**Job 1:** Revise the article on independents in the Australian federal election from "Few sights are" up to and including "of it misplaced.", replacing "desperate" with "pitiful".
**Job 2:**
Answer these questions using the article on independents in the Australian federal election:
(a) Which former Treasurer said he would sooner see Liberal seats fall to Labor than to independents?
(b) Which two centrist independents are named in connection with Australia's 43rd parliament?
(c) How many Liberal MPs crossed the floor in February?

Few sights are more desperate than old political parties on the run. In this Australian federal election, the challenge from independents and smaller parties has sparked a nervous reaction, much of it negative and most of it misplaced.

An example of such nervousness came from startling remarks from former Treasurer Joe Hockey that he would sooner see Liberal seats fall to Labor than independents. Sounding distinctly illiberal, he suggested that independents were all too representative, populists of the electorate. Broad, party-based machines made the ‘tough decisions’ such as going to war, irrespective of whether popular will sought it; independents, being a mere ‘voice of one’, would only believe in principle rather than ‘consensus’.
This astonishing, if frank admission, belies the deeper problem with parties which continuously fail to understand that Parliament comprises a body of individuals supposedly representative of the electorate who put them there.
This same lack of understanding colours the reasoning of Australia’s second longest serving Prime Minister, John Howard, who can only reason along traditional party lines. For him, independent candidates on the conservative side of politics who were ‘disillusioned with the government’ were engaging in some ‘very strange logic’ in running. ‘The only possible consequence of these candidates being successful is medium to long term damage to the Liberal Party. They won’t inflict any damage to the Labor Party.’
Such an argument tends to ignore the fact that Labor faces, and has faced, its own threats from independents and Greens candidates disgruntled by the party’s erratic approach to fossil fuels and the opening of new mines. Along with the Liberals, they continue to insist on the status quo, refusing to make deals or arrangements with independent candidates to form government, even in the event of a hung parliament.
'A case can be made that Australia’s 43rd parliament, which saw the remarkable labours of such centrist independents as Rob Oakeshott and Tony Windsor, was truer to basic parliamentary principles than others.'
Australia’s longest serving Foreign Minister, Alexander Downer, is similarly hostile to independents though gives little reason to appreciate an electoral system that sees, time and time again, a blood-letting battle between ‘the two major parties’ who fight ‘each other to a standstill.’
Understandably, his position is shaped by what yielded success: a long spell in government; the war chest filled with personnel and funds that comes with traditional politics. Independents – ‘so-called’, he sneers – were ‘little more than the most loathsome example of pork-barrel gangsters’. He implicitly touches on gender, suggesting that independent female candidates could potentially unseat MPs such as Josh Frydenberg and Dave Sharma, ‘who could become truly great men.’ Any victorious independents would eventually vanish, ‘totally forgotten in 10 years’ time.’
Such crude, incomplete assessments of independents ignore the fact that party machines are often filled with barely recognisable figures who react like obedient automata once they enter Parliament. They forget their electors with amnesiac flourish, elevating party discipline and conformity over parliamentary integrity. Voting against the government or party of the day – evidenced by the February crossing of the floor by five Liberal MPs - leads to stern sessions of scolding, recrimination and even, in some cases, expulsion. The party comes first; parliament is a mere vehicle to be oiled and tuned for policy.

**Information supplied:**

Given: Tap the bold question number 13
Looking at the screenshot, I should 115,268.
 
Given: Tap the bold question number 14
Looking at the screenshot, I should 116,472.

**Written solution 1:**
Few sights are more pitiful than old political parties on the run. In this Australian federal election, the challenge from independents and smaller parties has sparked a nervous reaction, much of it negative and most of it misplaced.

**Written solution 2:**
(a) Joe Hockey
(b) Rob Oakeshott and Tony Windsor
(c) Five